應(yīng)用例7本發(fā)明化合物體外鋅離子聯(lián)合用藥實驗

(1)抗菌藥物貯存液制備：制備抗菌藥物貯備液的濃度為5120μg/mL，溶解度低的抗菌藥物可稍低于上述濃度。所需抗菌藥物溶液量或粉劑量可公式進行計算。配制好的抗菌藥物貯存液應(yīng)貯存于-20℃以下環(huán)境，保存期不超過6個月。

(2)待測菌的制備：用接種環(huán)挑取過夜培養(yǎng)的MH(A)培養(yǎng)皿上的單菌落于MH(B)培養(yǎng)基中，校準為0.5麥氏比濁標準，約含菌數(shù)1×10⁸CFU/mL，然后稀釋100倍，即得到約含菌數(shù)1.0×10⁶CFU/mL的菌液。

(3)分別將抗菌藥物(美羅培南)貯備液母液(5120μg/mL)稀釋160倍，得到濃度為32μg/mL的抗菌藥物溶液。取無菌的96孔板，第一孔加入200μL的抗菌藥物，第二至十孔分別加入100μL的MH肉湯培養(yǎng)基，從第一孔吸取100μL加入第二孔，混勻，再吸取100μL至第三孔，依次類推，第十孔吸取100μL棄去。此時各孔藥物濃度依次為：16、8、4、2、1、0.5、0.25、0.125、0.0625、0.03125μg/mL，第十二孔加入200mL MH(B)培養(yǎng)基(陰性對照)。

(4)然后將稀釋好的菌液分裝于EP管中，計算需要固定待測化合物的濃度(64μg/mL或32μg/mL)，將其加入菌液中，使待測化合物的終濃度為64或32μg/mL，然后加入等摩爾量的ZnCl₂。自稀釋好美羅培南的96孔板的第1孔至第10孔分別加入菌液和待測化合物的混合溶液。將加完藥的96孔板放置37℃培養(yǎng)箱進行培養(yǎng)，16-18h觀察菌液生長情況，根據(jù)美國臨床與實驗室標準協(xié)會(CLSI)的判定標準，肉眼觀測完全不長菌的孔為抗菌藥物的MIC。同時用標準菌株大腸埃希菌ATCC 25922做質(zhì)控。結(jié)果見附圖5。
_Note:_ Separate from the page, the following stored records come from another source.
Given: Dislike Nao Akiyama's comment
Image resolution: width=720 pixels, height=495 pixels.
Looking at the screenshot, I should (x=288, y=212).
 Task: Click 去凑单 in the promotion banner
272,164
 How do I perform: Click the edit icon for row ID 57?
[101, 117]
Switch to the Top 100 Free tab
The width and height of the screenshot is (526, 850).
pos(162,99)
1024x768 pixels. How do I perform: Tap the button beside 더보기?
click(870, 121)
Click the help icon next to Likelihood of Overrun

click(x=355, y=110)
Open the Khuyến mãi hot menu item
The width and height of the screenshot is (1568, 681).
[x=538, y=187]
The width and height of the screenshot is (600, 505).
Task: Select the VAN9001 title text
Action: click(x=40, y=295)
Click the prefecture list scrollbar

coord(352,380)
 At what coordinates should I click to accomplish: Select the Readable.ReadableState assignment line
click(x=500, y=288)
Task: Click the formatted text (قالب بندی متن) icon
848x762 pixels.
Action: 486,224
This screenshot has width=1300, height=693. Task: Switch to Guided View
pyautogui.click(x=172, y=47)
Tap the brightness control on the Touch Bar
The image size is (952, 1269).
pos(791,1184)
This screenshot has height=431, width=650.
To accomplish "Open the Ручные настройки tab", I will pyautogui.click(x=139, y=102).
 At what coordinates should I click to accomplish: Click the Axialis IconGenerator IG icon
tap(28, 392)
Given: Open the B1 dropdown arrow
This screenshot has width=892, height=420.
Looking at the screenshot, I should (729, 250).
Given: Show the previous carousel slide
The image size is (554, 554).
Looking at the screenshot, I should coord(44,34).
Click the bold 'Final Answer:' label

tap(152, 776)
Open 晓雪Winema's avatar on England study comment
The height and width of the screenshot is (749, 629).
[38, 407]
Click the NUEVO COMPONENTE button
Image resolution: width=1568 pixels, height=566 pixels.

由上述體外生物活性評價實驗可知，本發(fā)明化合物1具有可以使耐藥的美羅培南恢復(fù)其敏感的生物活性，最高可以把美羅培南的活性提高40960倍。體外毒性實驗證實，紅細胞毒性顯示化合物1即使在濃度為1000μg/mL時對于紅細胞依舊沒有什么毒性。而對于體外Hela細胞的毒性顯示，化合物1對于體外細胞毒性也在其治療量MIC范圍之內(nèi)。殺菌動力學(xué)的結(jié)果表明本發(fā)明化合物1對于對數(shù)生長初期的細菌具有很好的殺菌活性。NDM-1酶的抑制實驗也證明了本發(fā)明化合物1的確可以抑制NDM-1的活性，并且對NDM-1的IC₅₀小于EDTA。鋅離子聯(lián)合用藥實驗驗證了本發(fā)明化合物1與金屬β-內(nèi)酰胺酶的鋅離子結(jié)合導(dǎo)致酶失活。一系列的生物活性評價可以初步認定，本發(fā)明化合物1具有潛在聯(lián)合成藥價值。